And if rival political parties are actually agreeing with Nicola Sturgeon - and with each other - it has to be serious.
My first thought was that it had to about Beyonce's hair.
When she debuted her peroxide pixie cut via an Instagram snap earlier this month it was truly a momentous moment.
The whole world discussed why she'd chosen to do it and what kind of statement she was making.
And then earlier this week she changed it again. Again! I know. She went for a blonde bob. Groundbreaking stuff.
Cross-party support along with a growing Twitter campaign wasn't about hair but a more home-grown reason.
It's all about the fight to save a 24-year-old metal sign at the entrance to a Glasgow underground station.
"Urban vandalism" was how the removal of the archway and sign at Glasgow's Cessnock Subway station was described.
When workers began taking away the signage as part of the city's £300million modernisation of the underground, there was outrage.
Last Friday, the day that work started, supporters launched a campaign on Twitter, with the hashtag #savecessnocksign.
Posters were mounted beside the station calling for SPT to put it back.
Nicola Sturgeon tweeted that the sign didn't need a new home. "It belongs at Cessnock," she said.
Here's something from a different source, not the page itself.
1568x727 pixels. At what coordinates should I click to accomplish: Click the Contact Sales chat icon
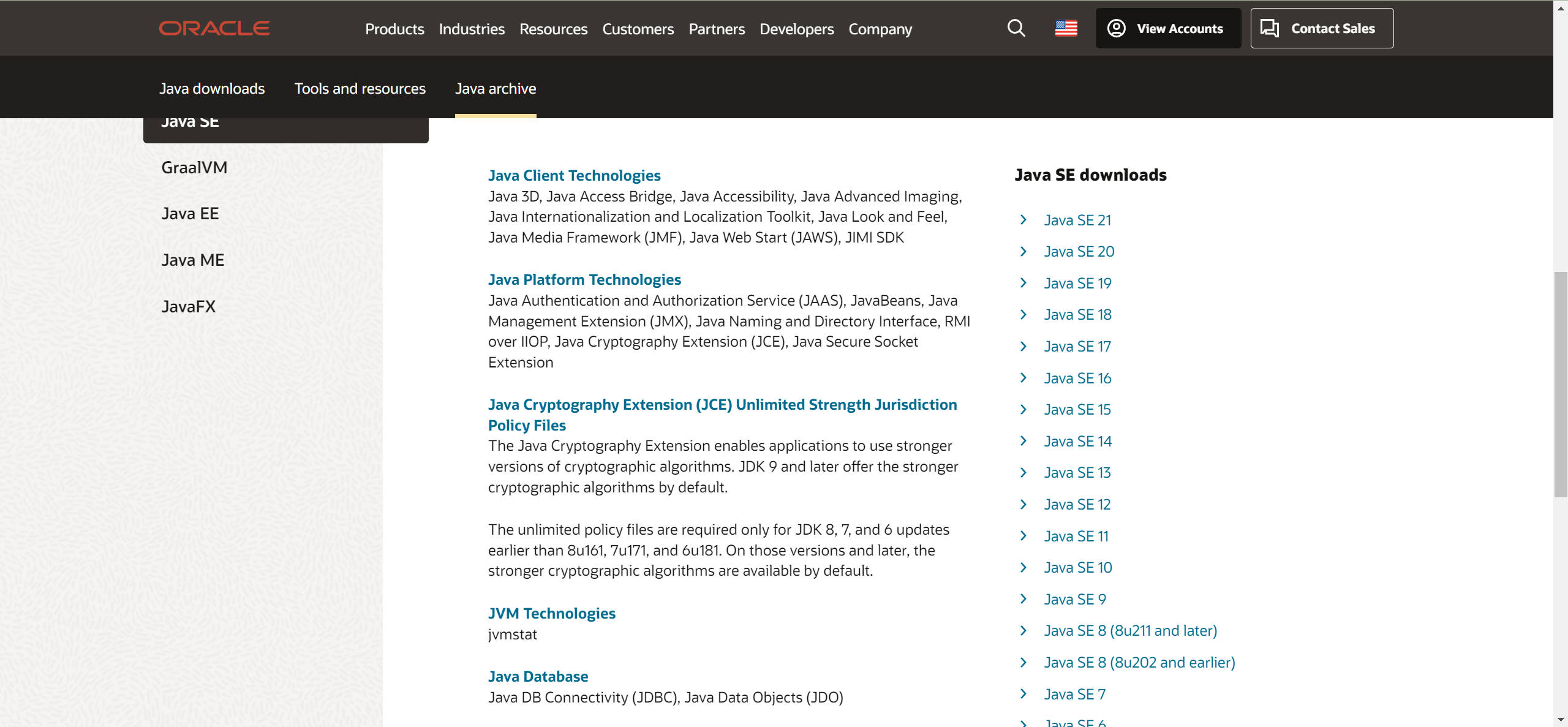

The Scottish Greens' Patrick Harvie, Labour Party councillor Stephen Curran and Tory councillor David Meikle, all backed the protest.
To many it is just a sign but it is clearly a part of Glasgow heritage and means a lot to people - whether SPT think so or not.
It never surprises me how passionate city residents are about, well, everything.
Whether it's protecting asylum seekers or organising a march against the bedroom tax, Glasgow will always speak up.
When George Square isn't a building site (another cause which was fought and arguably won by the people) it is used as a base for campaigning at least once a week.
And nothing riles Glaswegians more than attacking their heritage.
Right now there is a campaign to save the Winter Gardens in Springburn from demolition.
At the end of last year when it emerged that another Springburn landmark, the Public Halls were to be demolished there was massive concern leading to residents and historians launching a bid to save the facade.
Glasgow citizens defend their city and its landmarks more than anywhere else I know. More power to them... but it turns out Beyonce's hair isn't on their agenda.